Ms. Benefield won her case, and in 1999, the Environmental Protection Agency began investigating the impacts of toxic asbestos pollution. Three years later, the agency placed Libby on its National Priorities List as a Superfund site, and in 2009 it declared a public health emergency to allow residents to receive federal funds for health care, the first such designation in E.P.A. history.

Government workers who were called in for remediation found asbestos almost everywhere: in the lungs of the workers and their families; in tailings piles around town; on the baseball field and high school running tracks where the company had donated material for ground cover. “They polluted the whole damn town,” Ms. Benefield said.

Gayla Benefield in Libby in 2006. She has asbestosis and became one of the leading critics of W.R. Grace after losing several family members to asbestos-related disease.Credit…Karl Gehring/The Denver Post, via Getty Images

The painful effects continue to unfold slowly — it takes decades for asbestos illnesses to show up, and children who played baseball or ran on tracks with asbestos in the air are only now becoming ill.

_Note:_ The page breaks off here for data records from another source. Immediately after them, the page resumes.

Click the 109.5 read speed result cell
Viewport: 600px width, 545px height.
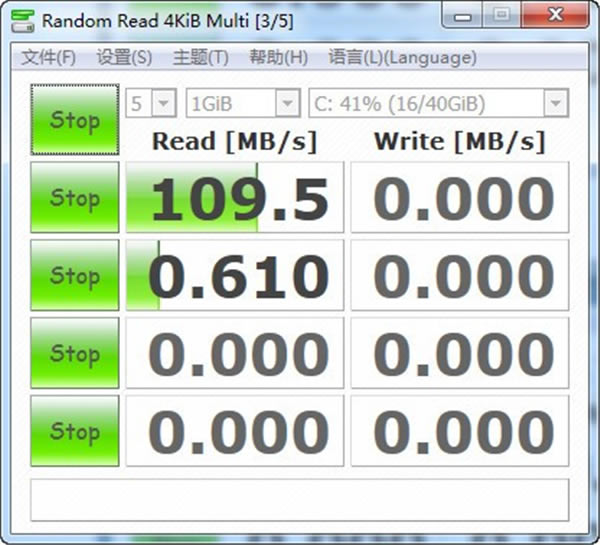click(235, 198)
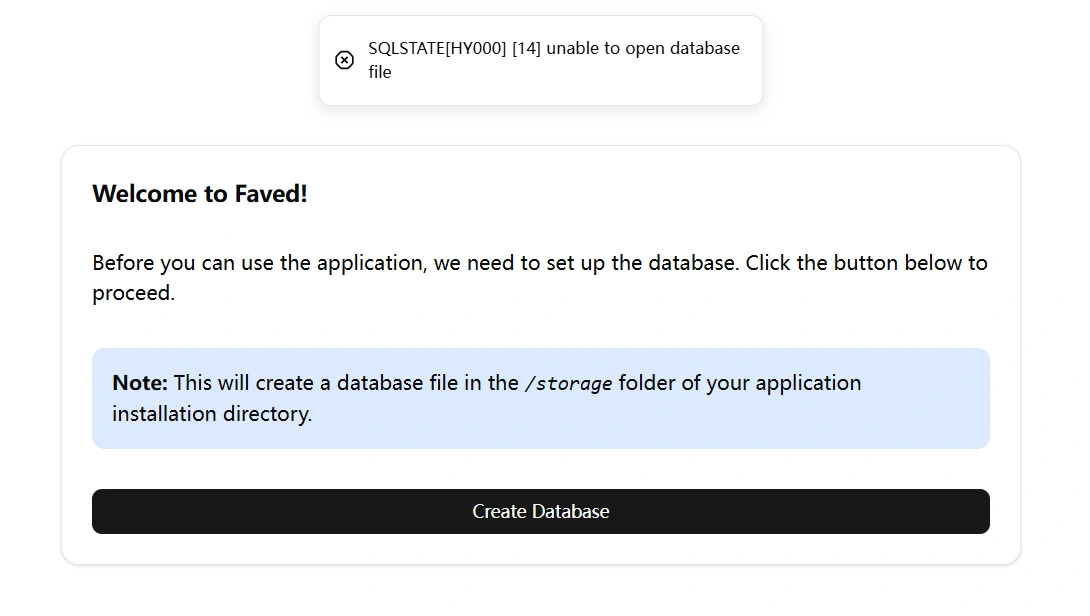Click 'folder of your application' note text
The image size is (1090, 616).
(740, 383)
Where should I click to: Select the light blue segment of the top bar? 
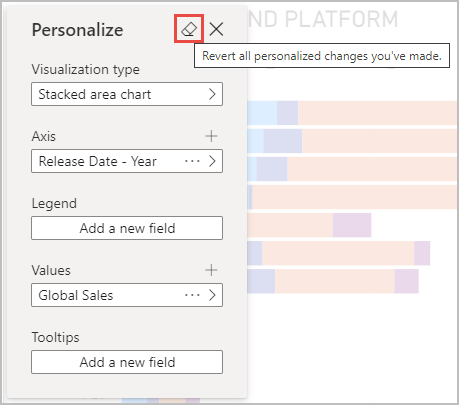pyautogui.click(x=262, y=113)
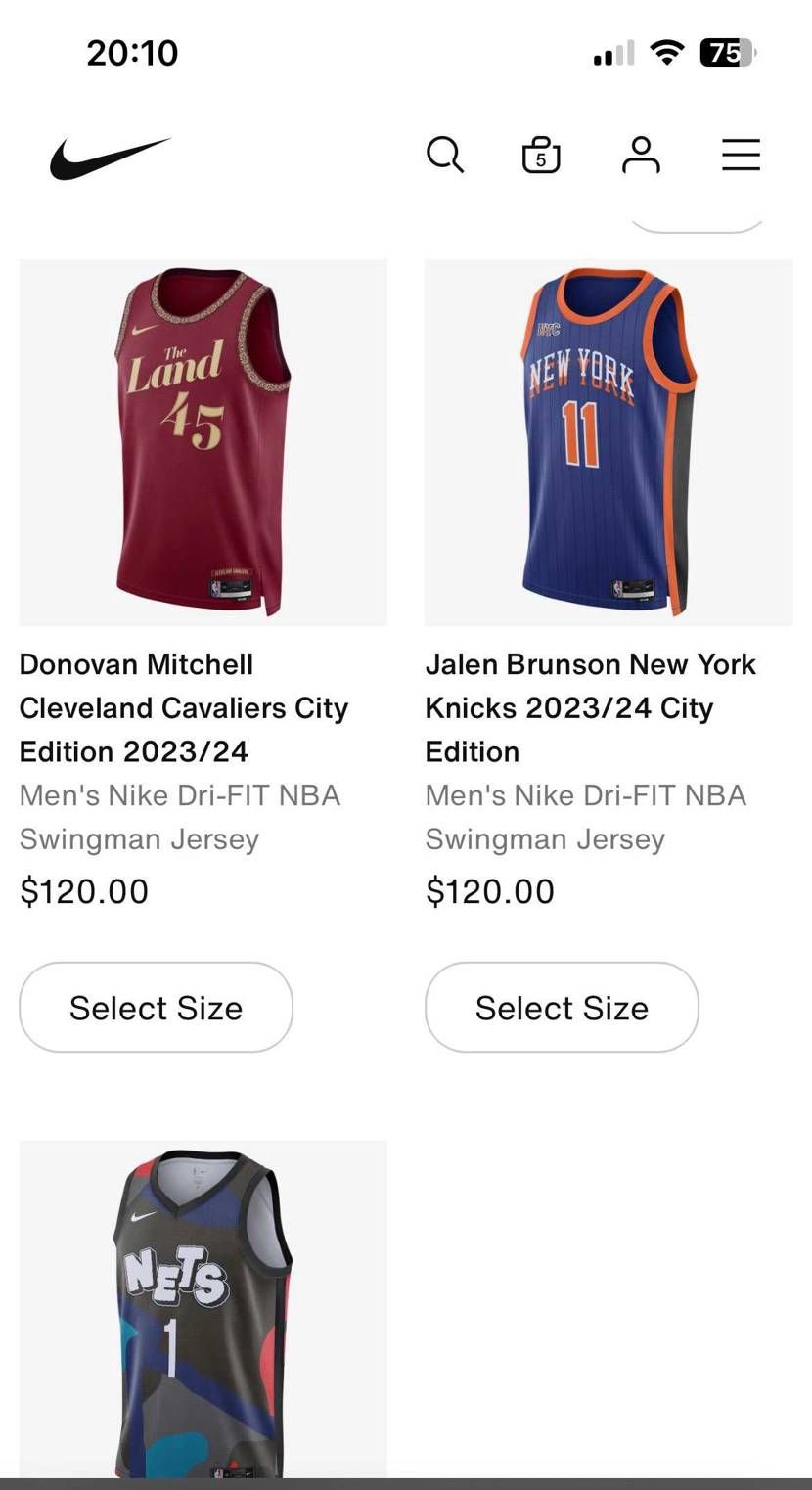This screenshot has width=812, height=1490.
Task: Select Size for Jalen Brunson jersey
Action: [562, 1008]
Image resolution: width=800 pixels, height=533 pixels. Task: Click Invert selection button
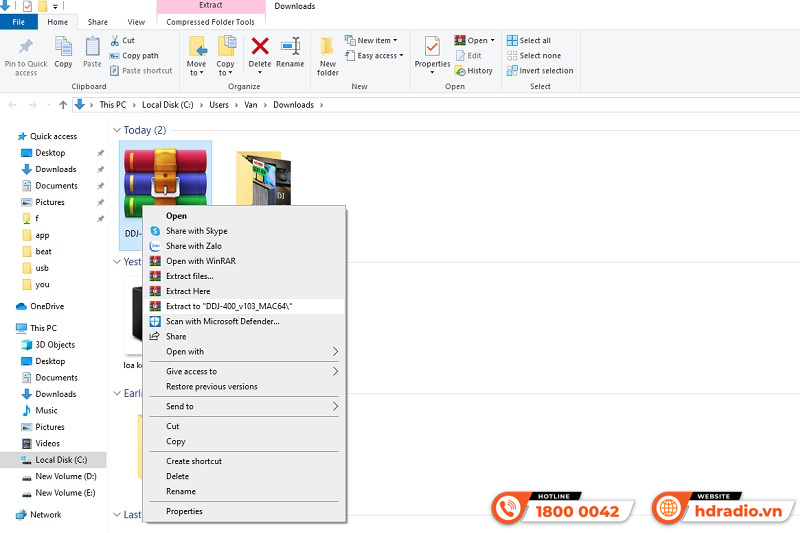[545, 71]
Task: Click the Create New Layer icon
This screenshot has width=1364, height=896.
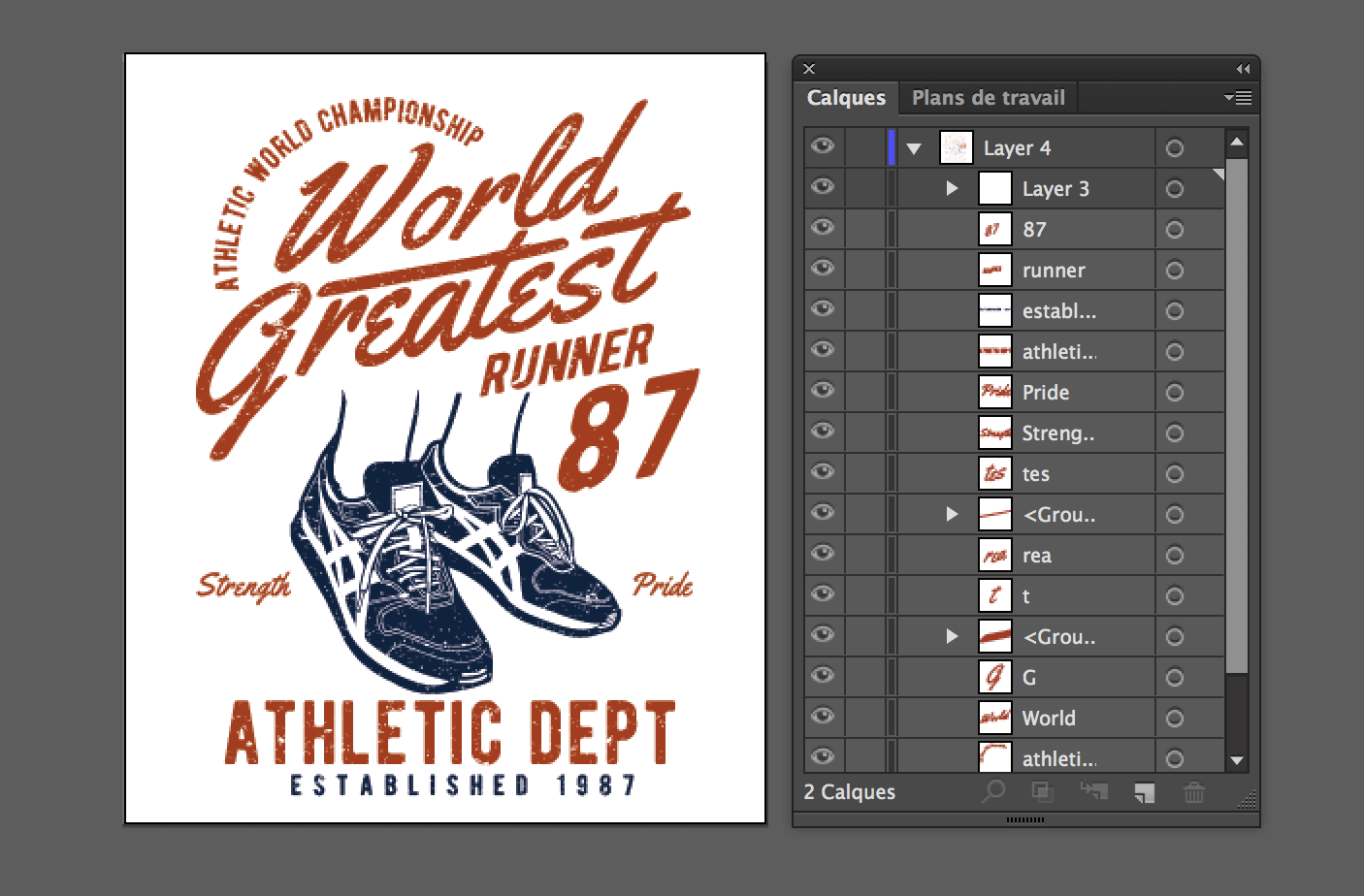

Ms. Benefield was diagnosed with asbestosis and has been on supplemental oxygen full-time since 2015, though she still golfs and bowls, she says. “All my aunts and uncles died from this,” she said. “Four of five of my children have been diagnosed.”

W.R. Grace and three of its officers were tried in criminal court in 2009 for knowingly contaminating the small town and then conspiring to keep it under wraps. They were acquitted after the company argued that its executives had engaged not in a cover-up, but a good-faith effort that went on for years to make the mine safer.

But in an opinion in 2020 clearing the way for Mr. Hutt’s case to go to trial, the Montana Supreme Court found that Grace’s workers’ compensation insurer “engaged in affirmative actions to conceal the asbestos exposure risk and worker injuries” in order to avoid liability, knowing that it could take years for the illnesses to become apparent.

Facing tens of thousands of lawsuits, W.R. Grace declared bankruptcy in 2001 and set up a trust to evaluate claims and settle them for pennies on the dollar. Maryland Casualty initially claimed it was covered under the bankruptcy, but a court ruled that the company had to face the lawsuits independently. The case last week established the parameters for the rest of the cases to follow.

The company has not said whether it will appeal the verdict.

Libby is still a Superfund site. Since cleanup began in 2000, more than 2,600 contaminated locations — yards, tailings piles and parks — have been dug up, with clean soil brought in and contaminants hauled away.

The amount of asbestos fibers in the air in downtown Libby, the E.P.A. reported recently, “is now nearly 100,000 times lower than when the vermiculite mine and mill were operating.”

But Mr. McGarvey said the town already had paid the price. “For the last 20 years as I have been fighting this,” he said, “I get an obituary notice about one of my clients just about every month.”